**PASSAGE SHOWN**
.....
8.In cross examination, she stated that the land she stays in was bought in 1977 through her efforts and that of her husband after relocating to from Uganda. That the 1st house had been allocated land in Kakamega by the deceased where he was finally buried and the third wife in Chwele. She stated that she has sold part of her parcel measuring 25 by 50 feet and used the proceeds to build shops thereon way after the demise of her husband. She stated that she has no claim over the parcels of land in Kakamega.
9.PW-4 Witindi Shamala stated that he is a brother to the deceased. He knew the deceased had 3 wives who he had settled in their respective portions. That PW-3 was a business lady and combined their money with the deceased and bought the land in Bungoma in the year 1974 occupied by the second house.
10.In cross examination, he stated that the deceased had settled his wives before his death and were settling in those respective parcels.
.....
[Stored items]

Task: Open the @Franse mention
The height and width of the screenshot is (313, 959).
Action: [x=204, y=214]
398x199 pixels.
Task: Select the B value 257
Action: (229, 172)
.....
**JOB 1**
Print the part of the witness testimony about the deceased's land that opens with the words containing "9.PW-4 Witindi Shamala" and closes with "the second house.".
**JOB 2**
Carry on the witness testimony about the deceased's land from the point where it stops.

**EXERCISE RESPONSE 1**
9.PW-4 Witindi Shamala stated that he is a brother to the deceased. He knew the deceased had 3 wives who he had settled in their respective portions. That PW-3 was a business lady and combined their money with the deceased and bought the land in Bungoma in the year 1974 occupied by the second house.

**EXERCISE RESPONSE 2**
11.PW-4 Bartholomew Wanjala stated that the deceased bought land parcel E. Bukusu/S. Kanduyi/4005 from his deceased father in the year 1974 and settled therein with PW-3. Later on, the deceased asked him to look for land in Tuuti area to settle his other wife Ernoda. He found a quarter of an acre where the deceased disposed a portion from Leonida’s share to purchase the former where he settled with Ernoda. That Leonida’s family still stay in the land since then.
12.In cross examination, he stated that he only knew the 2nd wife Leonida as she stayed in their home. That there are shops in the plot built by Leonida’s son.
13.PW-5 the 2nd petitioner stated that the deceased had 2 known wives and a female friend Ernoda. That his mother Peris stays in Kakamega occupying land parcel Kakamega/Mukulusu/599 measuring 5 acres while the 2nd widow Leonida stays in Kanduyi in the plot measuring 75 by 130 feet.
14.In cross examination, he stated that his mother peris had never stayed in Kanduyi but his elder brother. That Leonida had moved to Eldoret but came back when the deceased fell ill. That the said Leonida left Kakamega farm in 1982 and has never come back.
15.PW-6 Peris Aneyo stated that her husband died intestate and such, he never distributed any part of his properties before his death. That after his death, they sat as a family and agreed to subdivide the properties as proposed by the 2nd petitioner. She stated that the plot in Kanduyi is commercial and has to benefit all the deceased’s children and widows.
16.In cross examination she confirmed that she stays in Kakamega and has never stayed in Bungoma.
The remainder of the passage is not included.